_What you need to do_: Line by line, retype the data exactly as it is given.

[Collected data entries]

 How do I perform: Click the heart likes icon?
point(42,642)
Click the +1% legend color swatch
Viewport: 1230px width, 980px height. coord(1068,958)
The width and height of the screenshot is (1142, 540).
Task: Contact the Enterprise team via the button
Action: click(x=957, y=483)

_Your response_:
 How do I perform: Click the heart likes icon?
point(42,642)
Click the +1% legend color swatch
Viewport: 1230px width, 980px height. coord(1068,958)
The width and height of the screenshot is (1142, 540).
Task: Contact the Enterprise team via the button
Action: click(x=957, y=483)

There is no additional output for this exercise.